Ayumi Hamasaki To Aya Stella: The Evolution Of The Japanese Gyaru Aesthetic | CoolJapan

Whether or not you watch animé, it’s common knowledge that extreme hair colours — among other characteristics — are pretty prominent in this Japanese art form. For those who are not familiar, it’s an attribute often related to characters who defy the norm (a.k.a. natural black hair and a more subdued attitude) as some sort of rebellion or indifference to what’s considered ordinary. This depicts a cultural relevance that reflects some aspects of Asian society in real life.

In Japan, one of the biggest manifestations of this ideal is the ganguro gal or gyaru (the Japanese pronunciation for ‘gal’). Easily recognisable through their stereotypical bleached hair, huge falsies, and larger-than-life fashion sense, gyaru has been one of the most prominent faces of Harajuku’s style scene. While some of you may have an idea of what the look is about, here are more things to know about this interesting J-fashion subculture.

A primer on the gyaru aesthetic

While there is no solid trace of when or how it became a cultural phenomenon in the country, some sources suggest that the gyaru culture was kickstarted in the '80s to early '90s when the prominence of American TV shows became popular in Japan. The blonde-hair-tan-skinned look similar to Pamela Anderson's was the peg, along with full-blown makeup that’s quite different from the typical minimalist and au naturel aesthetic of Japanese women.

The gyaru schoolgirl look is also one of its most popular depictions on and off pop-culture. The Westernised beauty look is matched with a more relaxed and hang-out-after-school fashion. During its peak, it became one of the ‘it’ looks around the streets of Shibuya and Harajuku. But beyond its unique style factor were some questionable aspects.

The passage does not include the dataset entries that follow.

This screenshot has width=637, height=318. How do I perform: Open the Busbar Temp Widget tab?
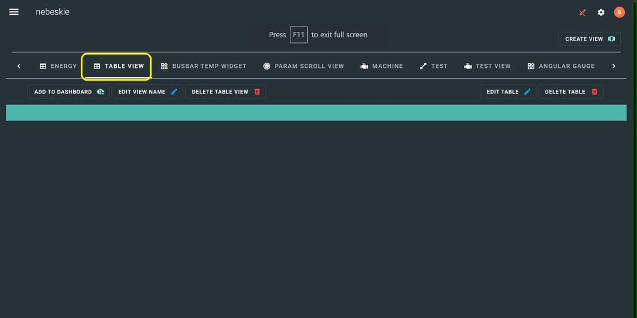(204, 66)
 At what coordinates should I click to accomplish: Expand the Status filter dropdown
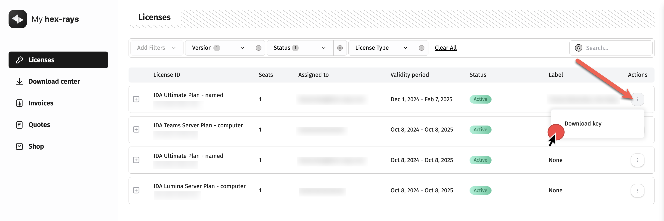[300, 48]
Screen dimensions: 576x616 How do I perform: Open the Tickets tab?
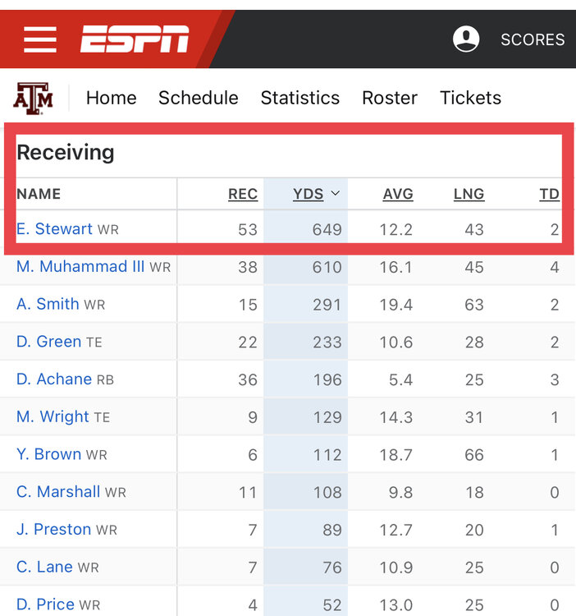pos(470,98)
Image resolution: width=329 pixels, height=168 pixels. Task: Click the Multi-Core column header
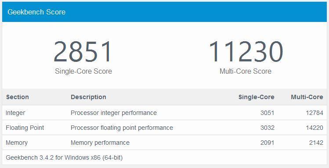(307, 97)
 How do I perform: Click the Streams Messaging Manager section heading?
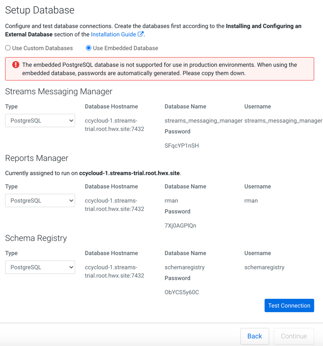[x=59, y=92]
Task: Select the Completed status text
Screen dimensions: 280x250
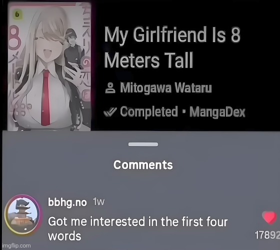Action: (x=149, y=112)
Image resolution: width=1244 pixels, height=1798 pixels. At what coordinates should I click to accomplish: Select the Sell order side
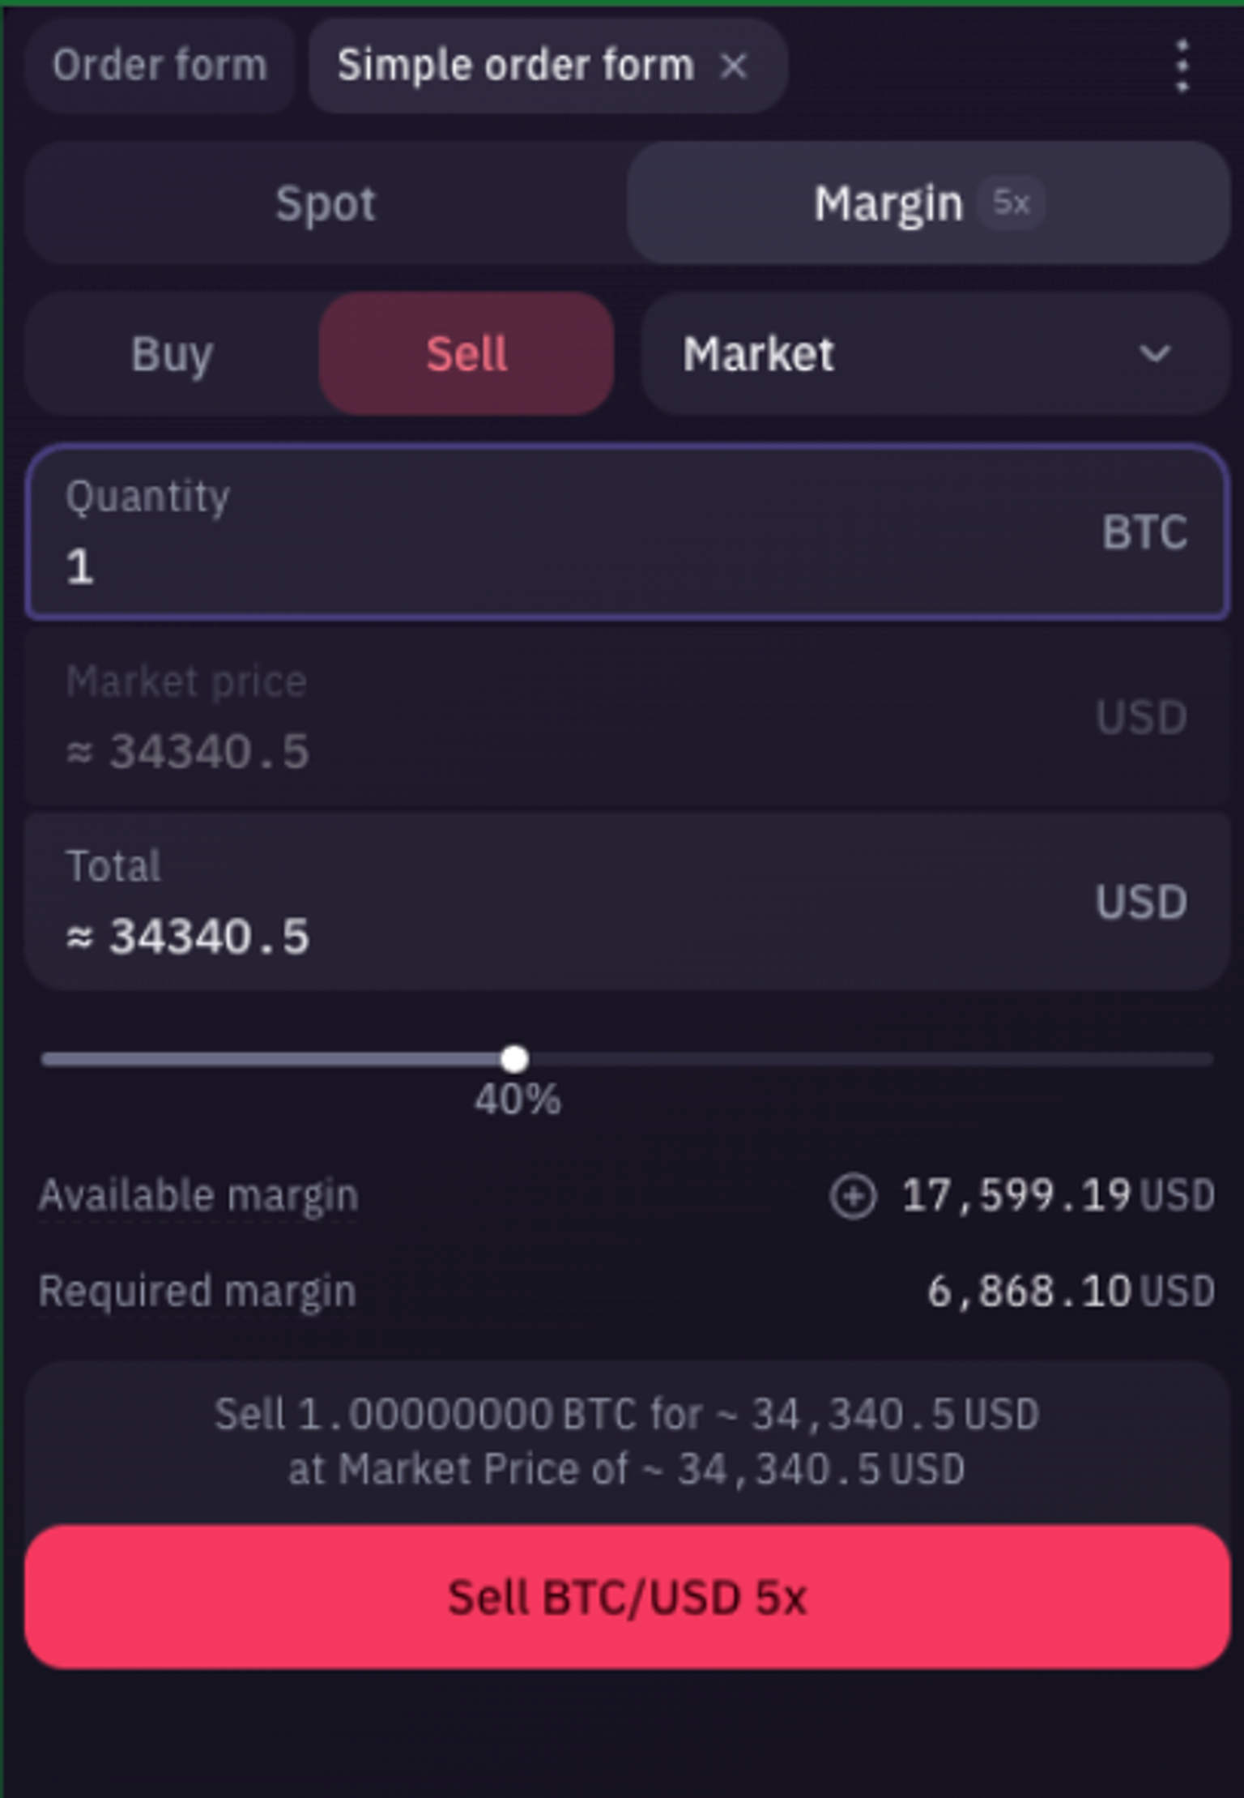tap(467, 354)
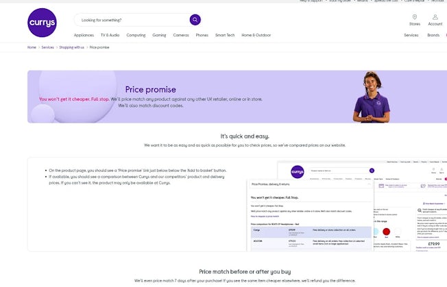Image resolution: width=447 pixels, height=287 pixels.
Task: Go to the Services link in the header
Action: (411, 35)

Since one common feature of the gyaru look is having fake tanned skin, some of its manifestations bordered on brown-face or black-face. Not to mention that it’s also somehow derived from stereotypes Japan has on American culture. This wasn't an issue in the '80s and '90s, but this side of its story is simply not to be dismissed, especially in our current social climate. 

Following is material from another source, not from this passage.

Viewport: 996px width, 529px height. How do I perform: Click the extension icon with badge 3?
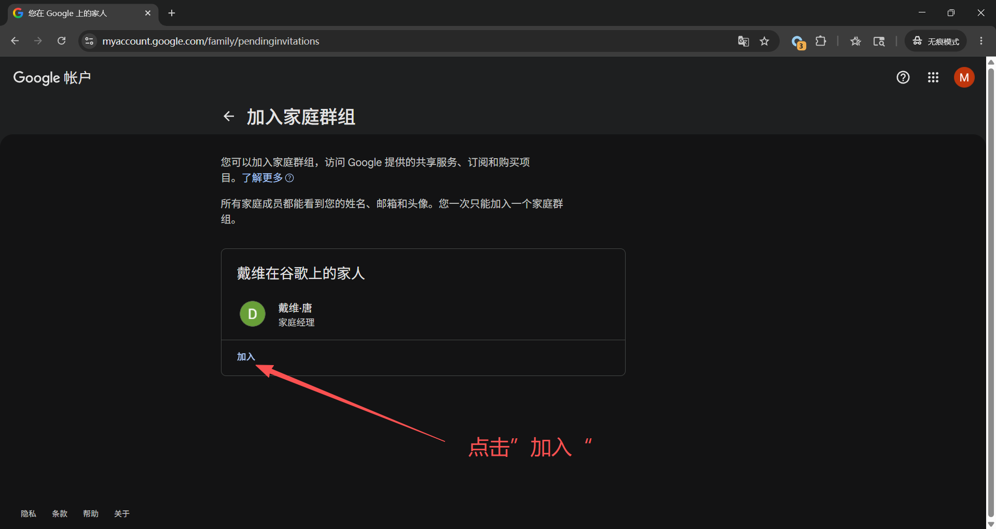tap(798, 42)
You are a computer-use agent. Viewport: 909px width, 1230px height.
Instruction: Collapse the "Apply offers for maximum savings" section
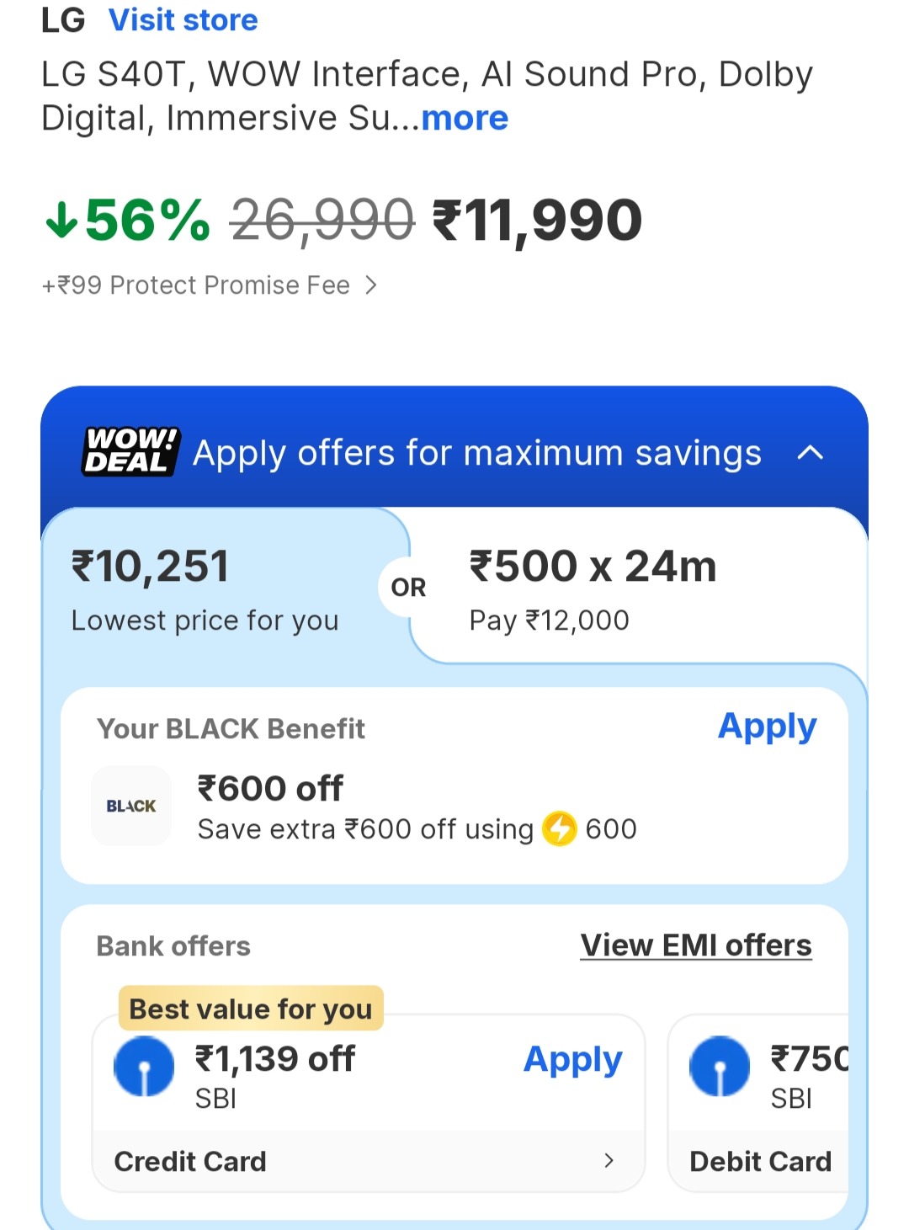(810, 453)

The rise of Kyary Pamyu Pamyu, Namie Amuro, and Ayumi Hamasaki and the partial shift in the gyaru aesthetic 

The popularity of artists Kyary Pamyu Pamyu, Namie Amuro, and Ayumi Hamasaki in 2000s changed (although not completely) the aesthetic of gyaru.

While the more extreme depictions of the Western-inspired look is still practised, Kyary’s more kawaii and decora approach to the Japanese-girl-with-blonde-hair-and-big-eyes character of gyaru took a more elegant and couture-ish approach.

She mentioned in a previous Vogue interview that her aesthetic as a pop star was truly inspired and made possible with the help of her gyaru friends. She has since been one of the prominent faces of what Harajuku fashion looks like — which overlaps between gyaru and decora — and has a solid fanbase extending outside Japan since signing a distribution deal meant for U.S. releases in 2013. 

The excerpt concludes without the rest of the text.